As someone who recently built/rebuilt a PC from the top down (mid range ryzen 2600 build with ram headroom for Daz) it isn't cheap but you get significantly more bang for buck buying parts, yes it appears more expensive but you get three important things that most prebuilds never have.
1:Full control of parts you buy, no compromises on PSU or expansion slots, get the exact GPU you want, the mobo you want ect., i can't stress how important it is to have the room to expand, even having room in the case for extra HDD's matters a lot more than you'd think and pre builds tend to cheap out on at least one of these things.
2: Prebuilds are "time locked", they are put together and shipped and priced as such, a self build isn't, you can order a part when it's cheap or you find a deal and progressively collect parts, i did this and saved probably around £100, mainly on ram (£30 off due to a deal, making 32GB significantly better £/GB than the 16 i was considering, and at 3200 speed to boot rather than 2600)
3: you can reuse your old parts where possible saving decent money, network cards, old HDD's, optical drives, case fans, hell the case itself, all are small change individually but they add up pretty quick, save your money for the GPU and CPU that are the real cash holes.

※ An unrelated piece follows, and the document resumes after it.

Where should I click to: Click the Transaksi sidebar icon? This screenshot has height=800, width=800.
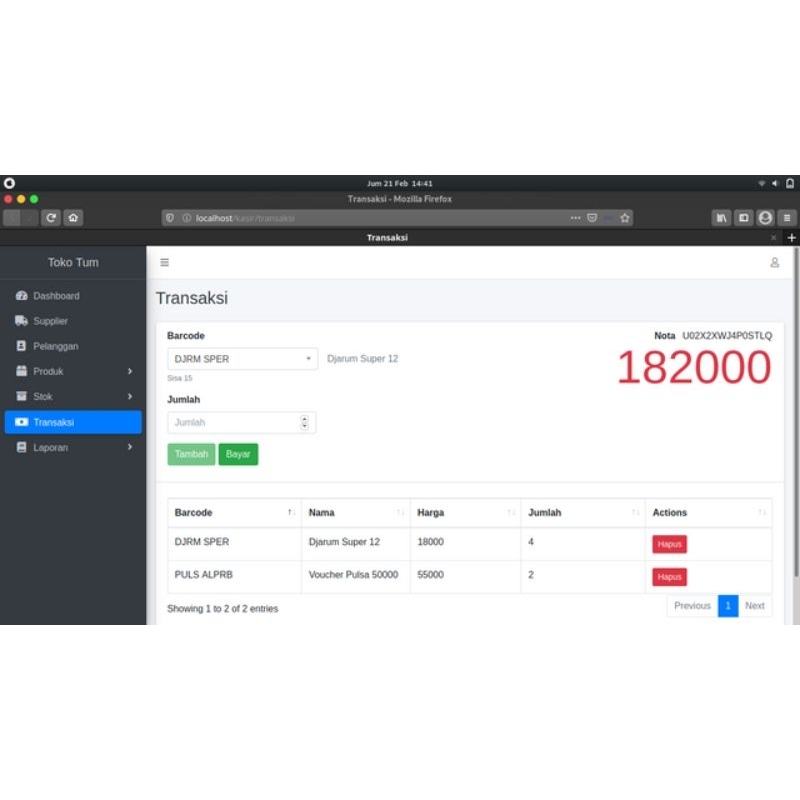click(x=22, y=421)
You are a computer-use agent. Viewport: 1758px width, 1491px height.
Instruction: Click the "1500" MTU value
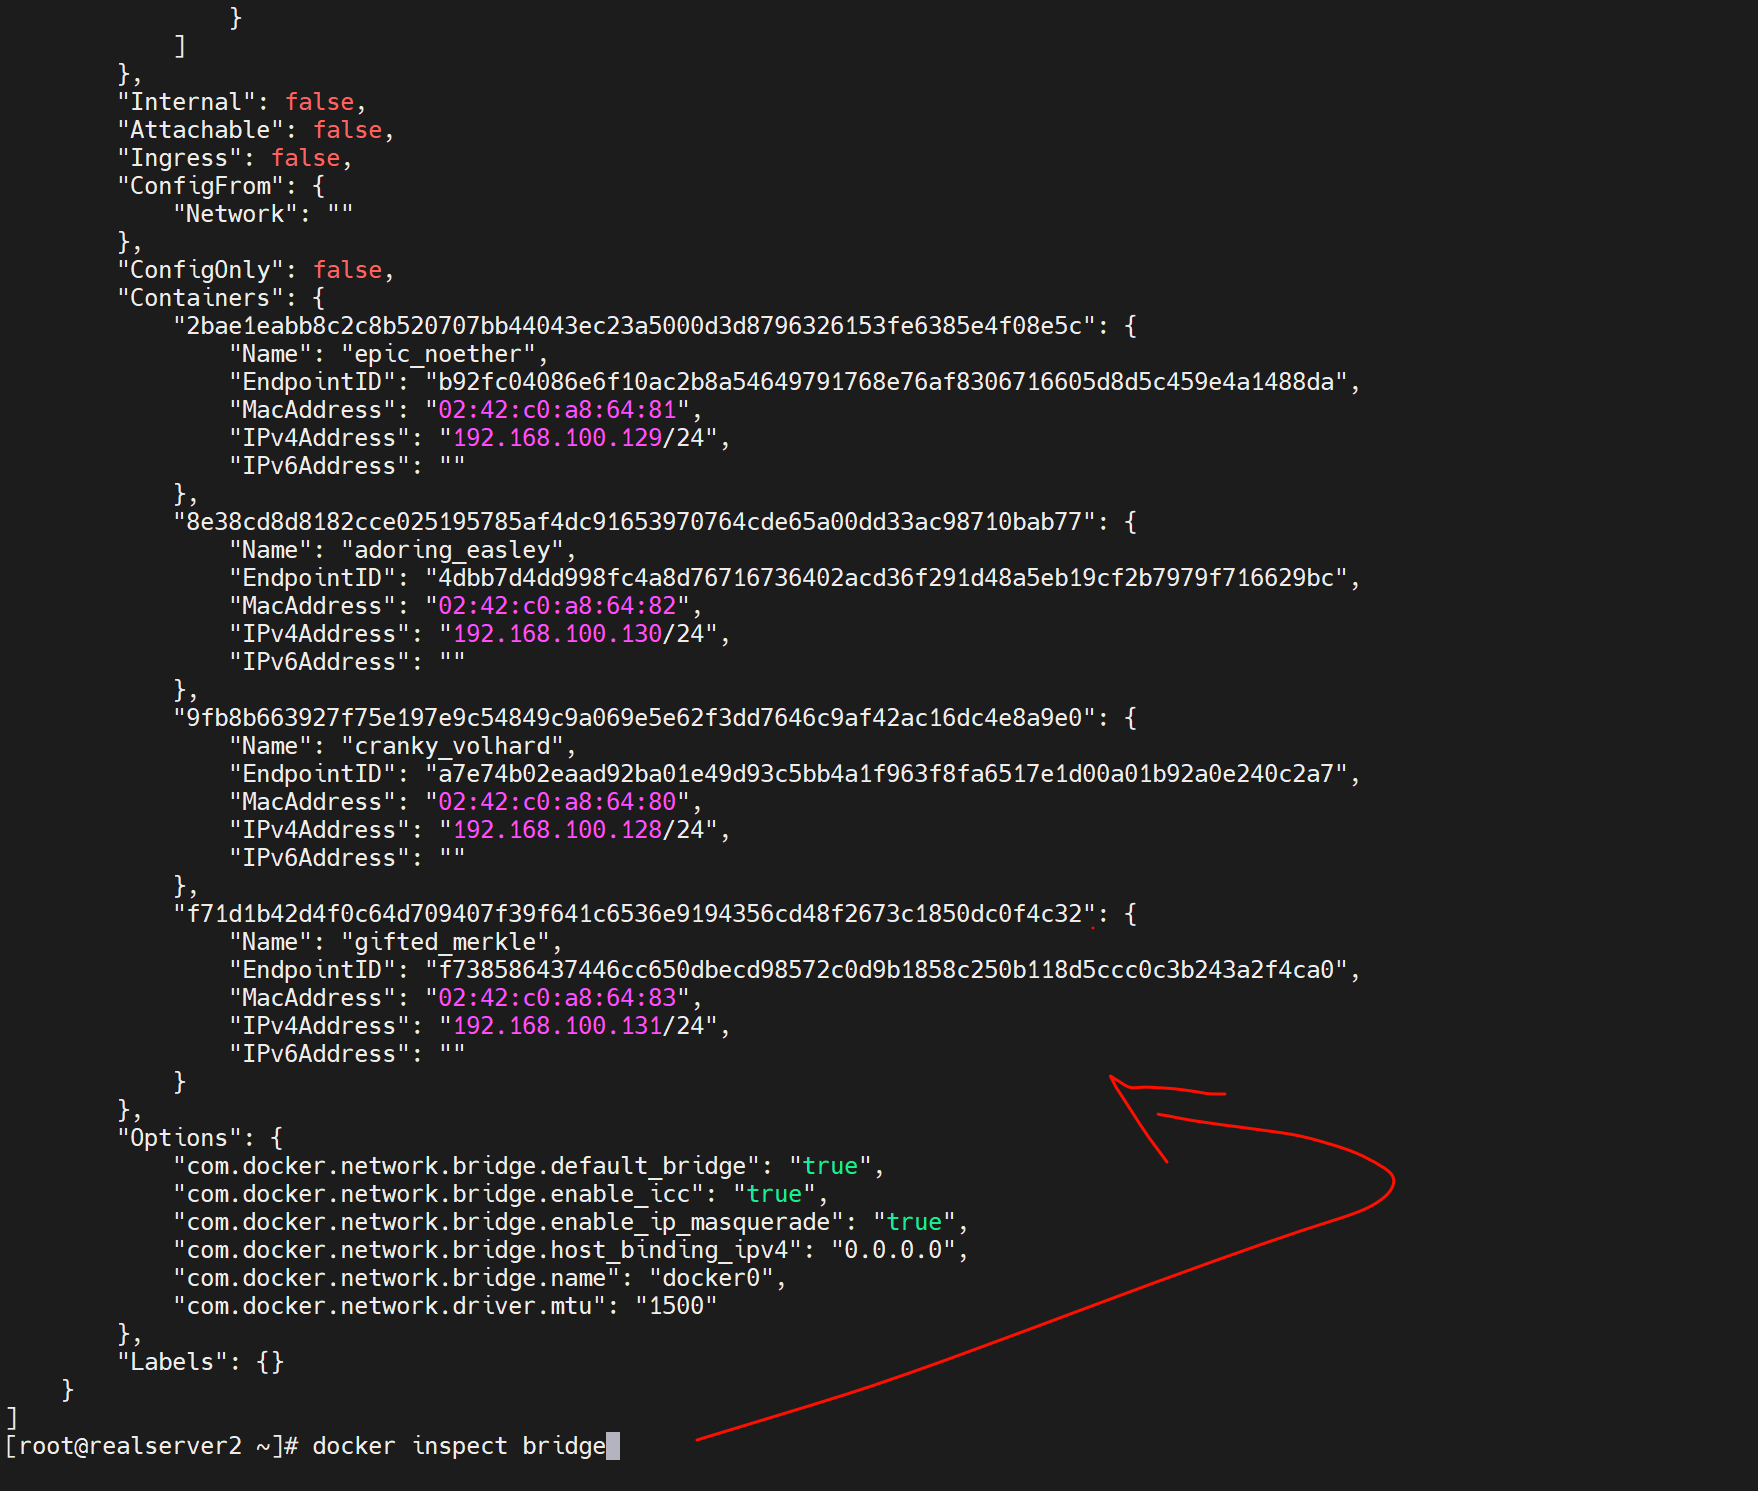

I know self building is intimidating but really it's not that bad, i'm no pro, I've mainly been a part switcher but the step up from that to a full build isn't as much as you'd think, if you've ever switched a cpu/cpu cooler then your good for at least a try as there isn't much more taxing than that to do. There are countless decent build guides out there to watch and read as well so you're not going be coming at it cold and without any idea what to do.